• [YOUR TASK] Substitute "capture" for "screenshot" in the lines from the one with "Locate an element on the screen. The" through the end of the records, and give those lines again with nothing else changed.

• [MATERIAL PROVIDED]

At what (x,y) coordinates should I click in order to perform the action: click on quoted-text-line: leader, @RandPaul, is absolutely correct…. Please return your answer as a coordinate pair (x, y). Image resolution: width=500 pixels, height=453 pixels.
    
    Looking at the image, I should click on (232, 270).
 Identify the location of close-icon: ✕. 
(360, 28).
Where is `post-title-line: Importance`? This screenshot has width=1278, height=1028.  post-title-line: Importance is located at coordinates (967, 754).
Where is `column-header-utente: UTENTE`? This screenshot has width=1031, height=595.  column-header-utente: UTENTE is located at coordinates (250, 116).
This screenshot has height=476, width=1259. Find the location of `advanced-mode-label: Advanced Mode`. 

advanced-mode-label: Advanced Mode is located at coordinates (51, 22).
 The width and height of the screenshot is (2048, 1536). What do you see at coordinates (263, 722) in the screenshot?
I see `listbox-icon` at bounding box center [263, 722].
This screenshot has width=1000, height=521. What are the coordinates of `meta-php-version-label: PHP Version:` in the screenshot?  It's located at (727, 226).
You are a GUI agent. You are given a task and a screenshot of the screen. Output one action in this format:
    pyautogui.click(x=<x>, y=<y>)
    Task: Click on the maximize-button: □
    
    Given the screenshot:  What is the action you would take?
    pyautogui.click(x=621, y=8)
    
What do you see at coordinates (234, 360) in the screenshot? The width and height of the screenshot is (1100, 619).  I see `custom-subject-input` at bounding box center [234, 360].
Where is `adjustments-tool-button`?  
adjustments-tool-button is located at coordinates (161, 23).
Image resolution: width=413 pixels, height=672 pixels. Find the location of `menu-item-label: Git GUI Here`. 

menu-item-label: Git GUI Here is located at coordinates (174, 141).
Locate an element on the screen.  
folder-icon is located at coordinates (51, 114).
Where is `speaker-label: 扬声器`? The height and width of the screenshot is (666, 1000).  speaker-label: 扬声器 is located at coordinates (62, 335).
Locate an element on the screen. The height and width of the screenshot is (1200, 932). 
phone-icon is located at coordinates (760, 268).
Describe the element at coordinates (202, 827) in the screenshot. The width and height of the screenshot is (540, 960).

• [YOUR SOLUTION]
Locate an element on the screen. The height and width of the capture is (1200, 932). 
phone-icon is located at coordinates (760, 268).
Describe the element at coordinates (202, 827) in the capture. The width and height of the capture is (540, 960).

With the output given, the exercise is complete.